▶ _Exercise description_
Beginning with the first entry, restate the data word for word and leave out the images.

▶ _Supplied records_
++++

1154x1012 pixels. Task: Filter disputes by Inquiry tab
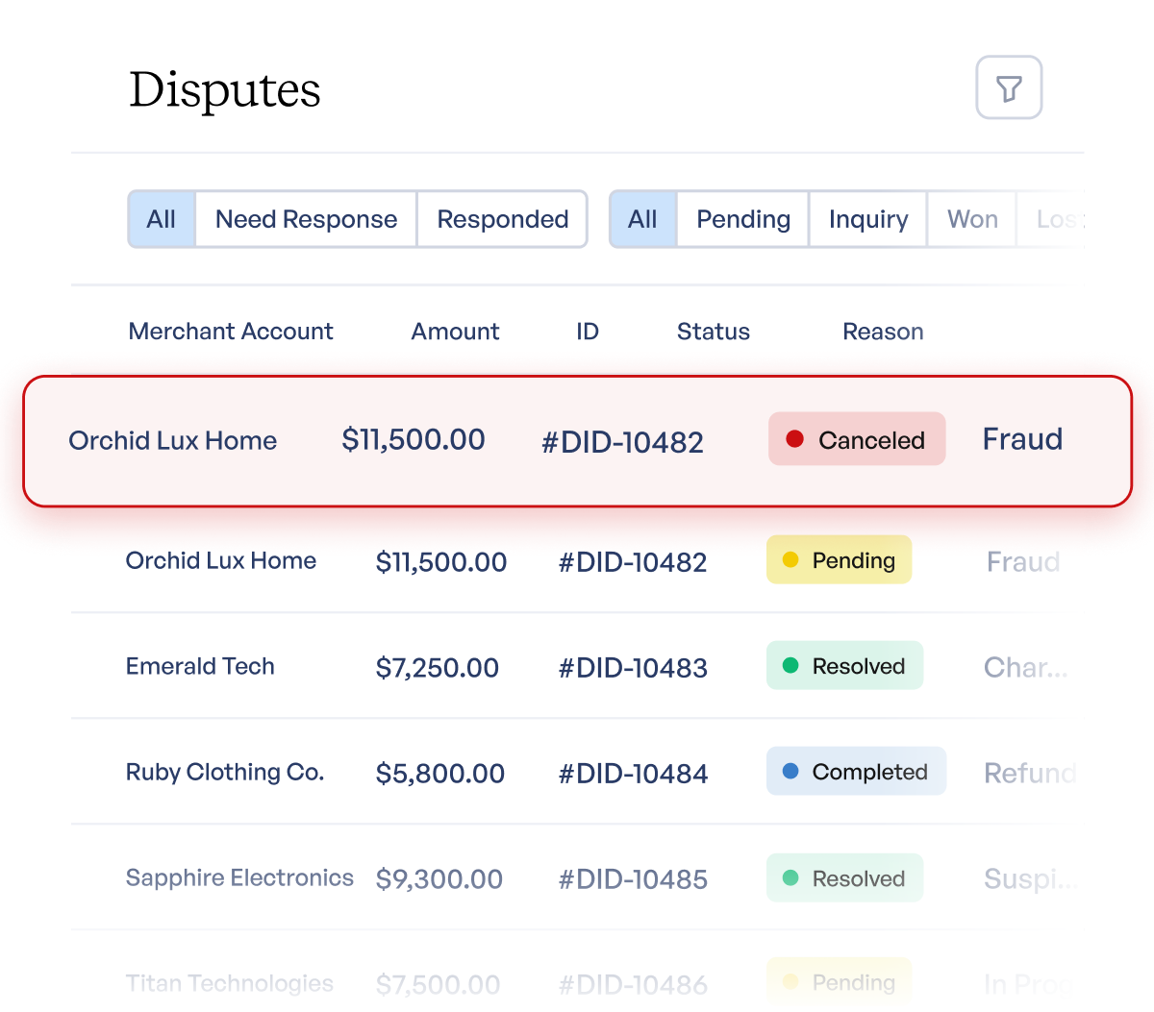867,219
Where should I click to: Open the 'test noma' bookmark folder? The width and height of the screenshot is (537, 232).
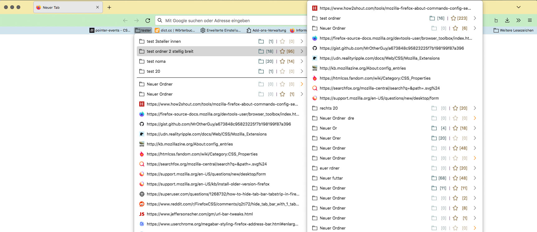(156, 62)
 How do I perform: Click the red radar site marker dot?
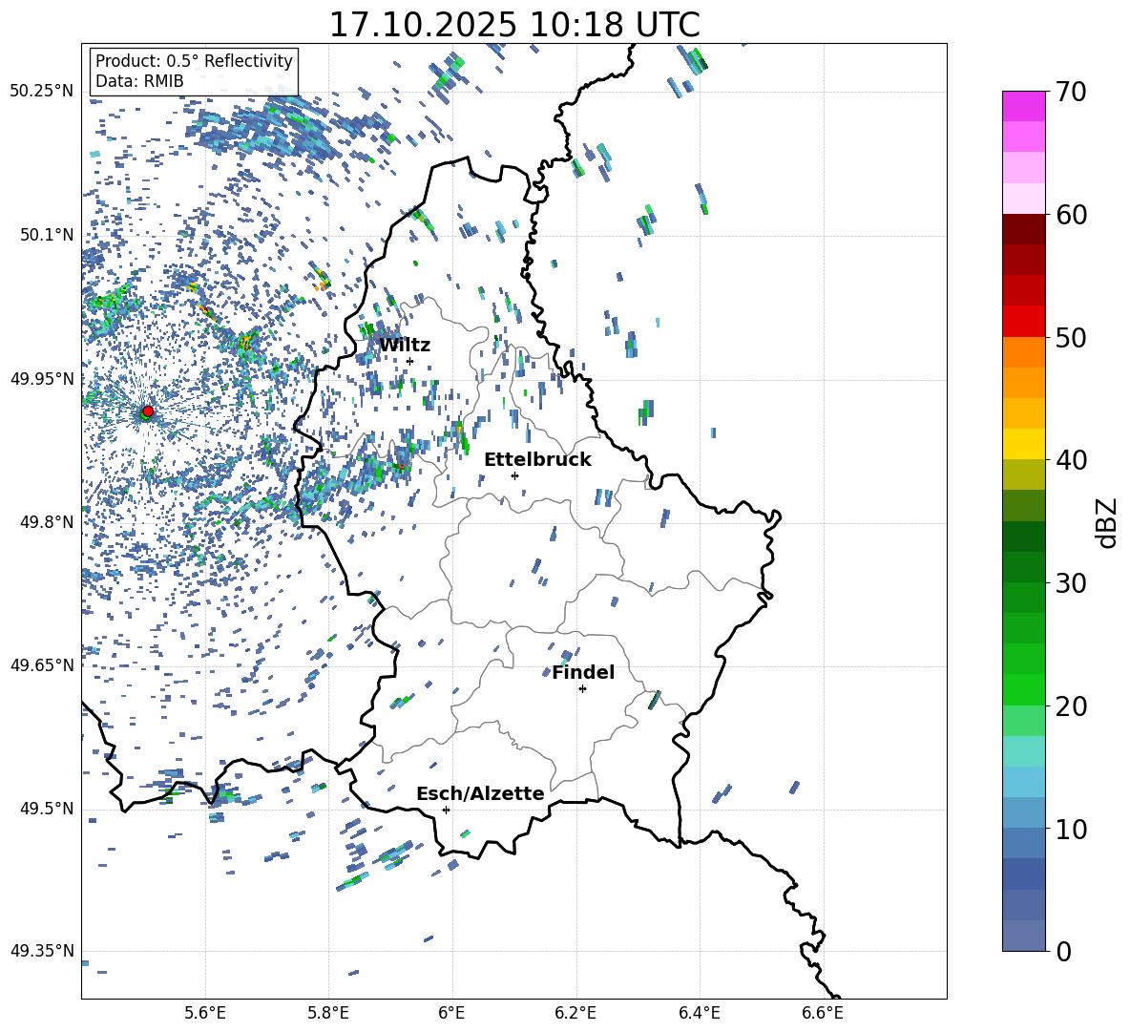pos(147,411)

++++

▶ _Exercise solution_
1154x1012 pixels. Task: Filter disputes by Inquiry tab
867,219
Where should I click to: Open the 'test noma' bookmark folder? The width and height of the screenshot is (537, 232).
(156, 62)
 How do I perform: Click the red radar site marker dot?
pos(147,411)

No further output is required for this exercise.